— Task item —
Where an entry holds an image, leave the image out; otherwise reproduce the entry exactly.

— Data provided —
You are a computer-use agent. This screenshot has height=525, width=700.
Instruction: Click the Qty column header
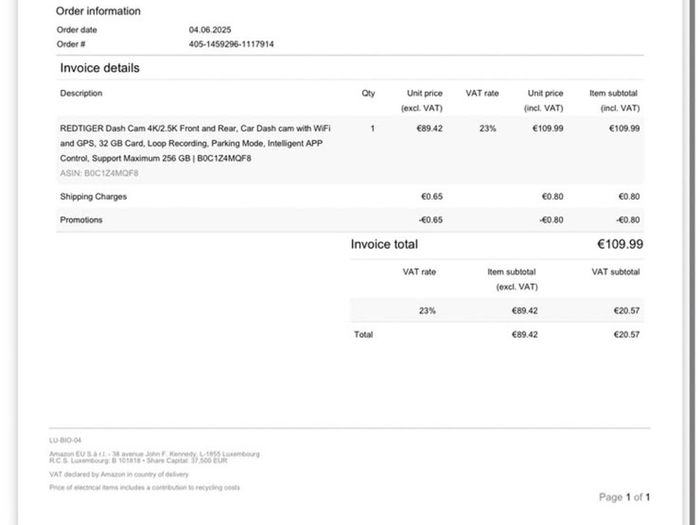tap(368, 93)
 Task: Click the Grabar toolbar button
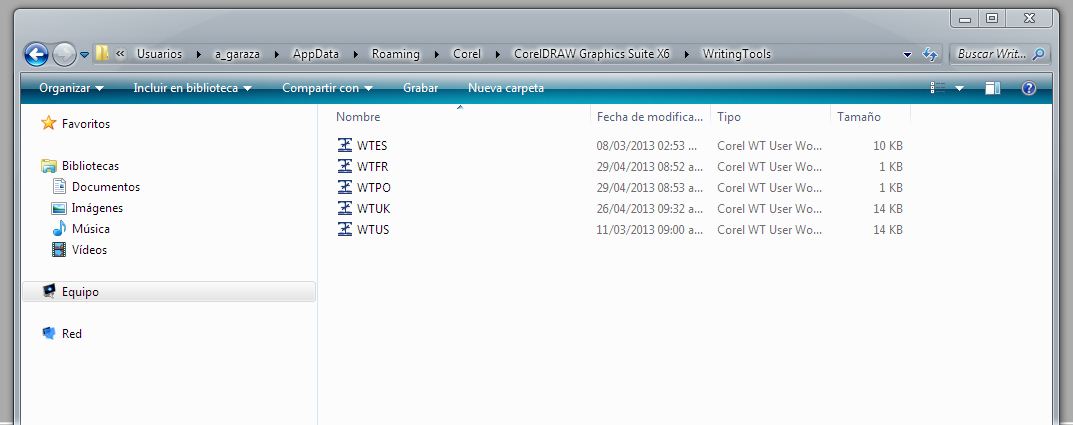tap(420, 88)
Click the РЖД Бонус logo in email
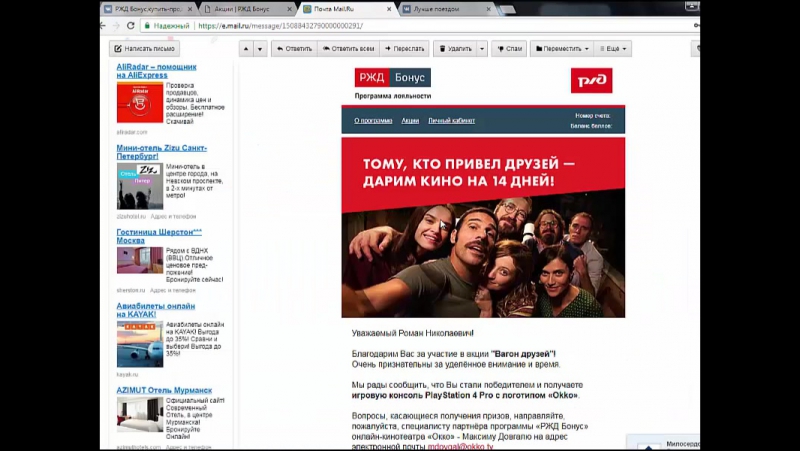The width and height of the screenshot is (800, 451). (392, 78)
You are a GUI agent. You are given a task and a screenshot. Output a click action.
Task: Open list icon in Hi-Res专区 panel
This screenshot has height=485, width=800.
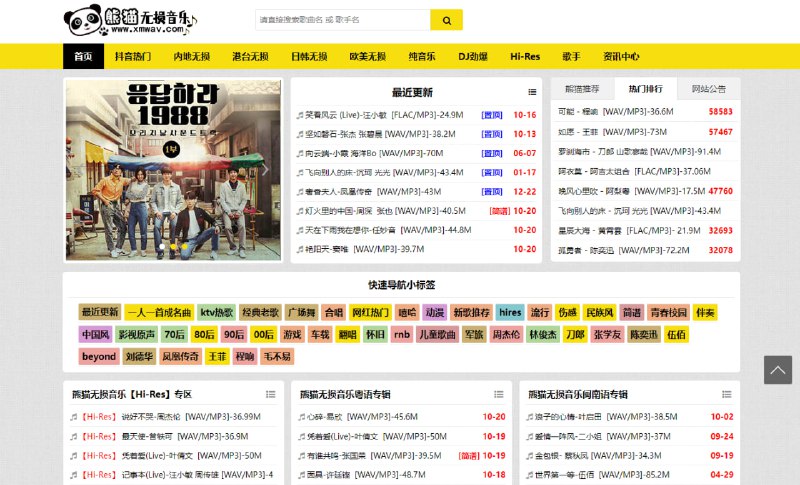[270, 394]
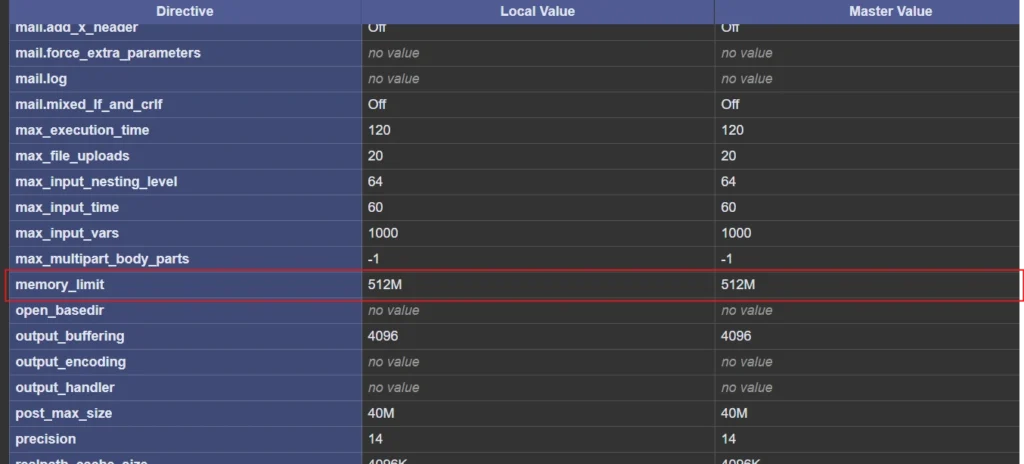Select the max_execution_time directive cell
The height and width of the screenshot is (464, 1024).
point(82,130)
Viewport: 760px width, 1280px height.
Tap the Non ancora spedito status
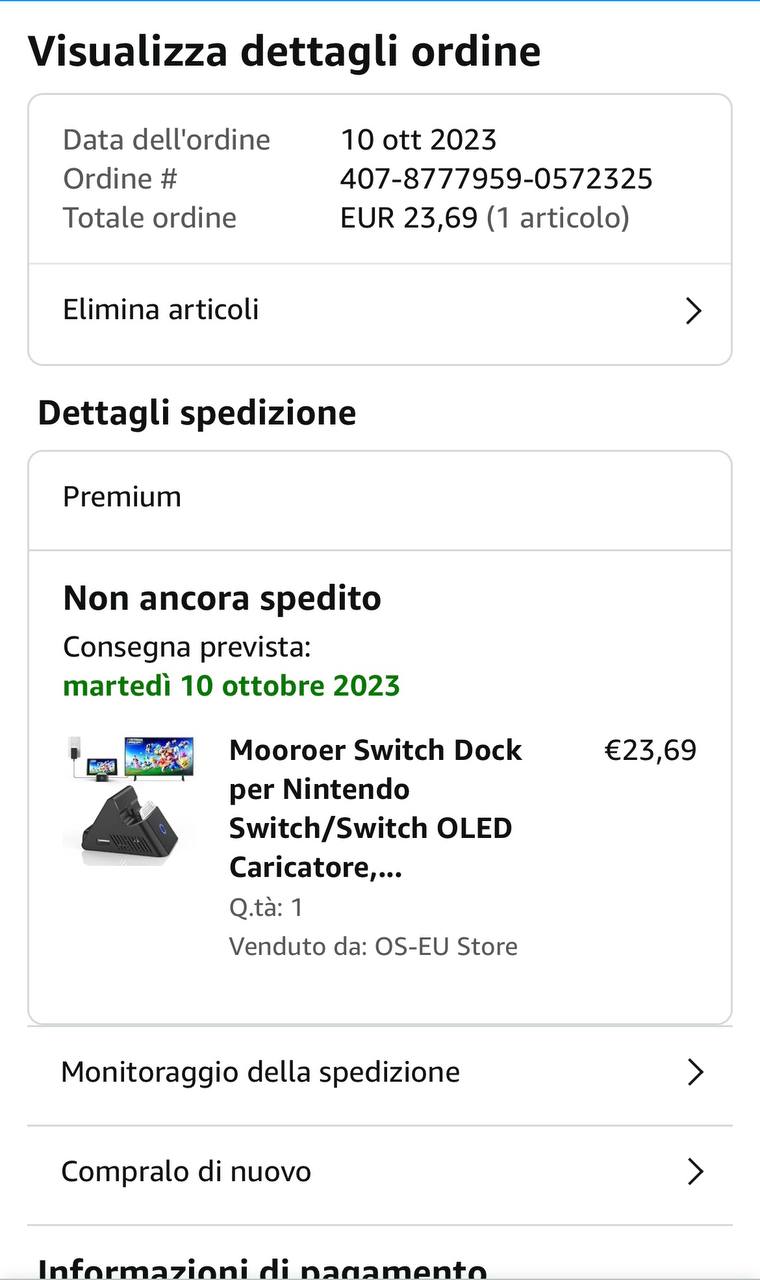[x=222, y=598]
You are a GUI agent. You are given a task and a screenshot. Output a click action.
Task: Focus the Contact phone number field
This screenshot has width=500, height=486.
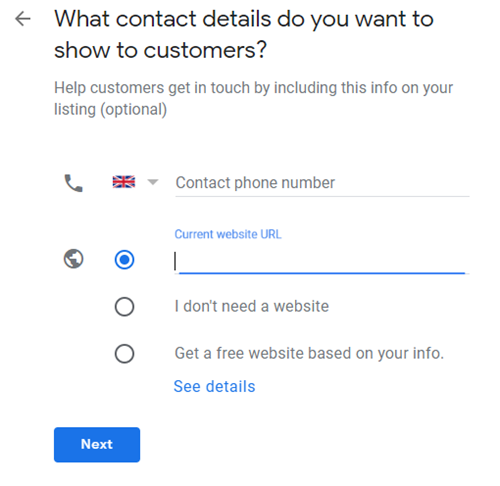coord(322,183)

— Written answer —
You are a computer-use agent. This screenshot has height=525, width=700.
Instruction: Click the Qty column header
tap(368, 93)
 Task: Click the Grabar toolbar button
tap(420, 88)
Click the РЖД Бонус logo in email
The width and height of the screenshot is (800, 451). (392, 78)
You are a GUI agent. You are given a task and a screenshot. Output a click action.
Task: Open list icon in Hi-Res专区 panel
This screenshot has height=485, width=800.
[270, 394]
Select the max_execution_time directive cell
The height and width of the screenshot is (464, 1024).
point(82,130)
Viewport: 760px width, 1280px height.
Tap the Non ancora spedito status
[x=222, y=598]
You are a GUI agent. You are given a task and a screenshot. Output a click action.
Task: Focus the Contact phone number field
This screenshot has width=500, height=486.
coord(322,183)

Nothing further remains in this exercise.